*Document segment*
-*-*-

Pricing decisions can be a super-challenging aspect of running an independent advisory — especially, it seems, for female advisors, notable for underpricing their services. For certified financial planner Dana Anspach, the choice was clear: Either raise prices or go out of business.
When she did increase them five years ago, one of her planners began to weep: "She was sure we'd never get clients again. But this has been nothing but positive and made a huge difference. We've experienced substantial growth," Anspach tells ThinkAdvisor in an interview.
A specialist in helping pre-retirees and retirees, the 25-year industry veteran, 49, credits her success in large part to a process she created centered on three client "retirement readiness tests." She explains them in the interview.
Anspach's RIA, Sensible Money, is based in Scottsdale, Arizona, where she and her team of six planners manage $250 million in assets for clients 55 and older in 26 states.
A number of them have transferred their accounts from large firms such as Wells Fargo and JPMorgan; other Anspach clients were employed by Fidelity before retiring.
She herself is no fan of wirehouse ways. As an FA with Merrill Lynch, she was dismayed to find it "a culture of sales." That didn't sync with her approach, and she exited the firm after only 2 1/2 years.
Armed with a bachelor of science in marketing from the University of Florida, she used her promotion and advertising savvy to help build a practice. That included coming up with a catchy slogan, "Start Squeezin'" — which she discusses in the interview — and displaying her retirement planning expertise on the internet by writing articles for About.com and MarketWatch, among others.
Then she authored a couple of books: "Control Your Retirement Destiny" (2nd edition-2016) and "Social Security Sense" (2016).
Early next year, The Great Courses will release her latest production, an audio-video-print course in "How to Plan the Perfect Retirement."
Amid the pandemic, much of Anspach's advice to clients is to stop focusing on "the here and now" — market volatility and coronavirus — and instead, look ahead five to 10 years by following the long-term financial plan she'd crafted for them.
The investment advisor, who holds the Retirement Management Advisor designation, started out in 1995 as a trainee with Waddell and Reed. Later, after leaving Merrill Lynch, she joined a CPA firm, within which she began building a financial advisory practice.
After five years, she bought the practice and merged it with another firm. In 2011, she went solo with Sensible Money.
ThinkAdvisor recently interviewed the Iowa-born Anspach, who was on the phone from Scottsdale. She talked about what retirees really want from their advisors and revealed a few of her favorite advertising outlets, such as Kiplinger.com and Facebook, which serve to funnel prospects to her website. The four to six retirement planning webinars she holds every year attract lots of FAs in addition to clients and prospects.

-*-*-

*Data*
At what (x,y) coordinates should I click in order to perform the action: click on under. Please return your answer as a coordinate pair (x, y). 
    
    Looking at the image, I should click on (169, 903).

-*-*-

*Required actions*
**a.** Answer each question from the Dana Anspach article.
(i) How much in assets do Anspach and her team manage at Sensible Money?
(ii) How long did she stay at Merrill Lynch before leaving?
(iii) In what year did she go solo with Sensible Money?
**b.** Which words in the Dana Anspach article run starting at "Anspach's RIA, Sensible" and ending at "in 26 states."? Copy them out unchanged.
**c.** How might the Dana Anspach article go on from its final sentence? Continue it from there.

*Answers to each task*
**a.**
(i) $250 million
(ii) 2 1/2 years
(iii) 2011

**b.**
Anspach's RIA, Sensible Money, is based in Scottsdale, Arizona, where she and her team of six planners manage $250 million in assets for clients 55 and older in 26 states.

**c.**
Here are highlights of our conversation:
THINKADVISOR: As a woman advisor in male-dominated financial services, have you met any resistance?
DANA ANSPACH: I haven't experienced that. The only challenge I've encountered is a common one with women: They underprice their services. We realized that we either had to increase our pricing or we wouldn't be profitable and would go out of business.
How did you proceed?
In around 2014, we did an analysis and found that we were significantly underpricing relative to other firms that specialize in retirement income planning and relative to the time it takes for tax planning. So in 2015, I said we would fairly price the way any other firm would.
Did you get pushback about the higher pricing?
No. But one of our advisors started crying when we announced our pricing change. She was sure we'd never get clients again. Instead, we've acquired higher quality clients and higher net worth clients. This has been nothing but positive for us. It's made a huge difference. We've experienced substantial growth.
During the coronavirus pandemic, what's the hardest thing about investing for your clients to get their heads around?
People have this overwhelming sense that this time is different and that they can decide what direction the market is going in. They think they need to do something with their money to protect it, like change their allocation or go to cash. They want to protect against a second decline or the upcoming election or a prolonged depression.
How does that strike you?
Well, if they're sure the market is going back down and want to move to cash, that's a bet versus following a long-term plan.
So what do you tell them?
Our underlying approach is that you shouldn't change your investment allocation unless your goals and cash-flow needs have substantially changed. So we get people out of the here-and-now and to think instead in terms of five or 10 years out.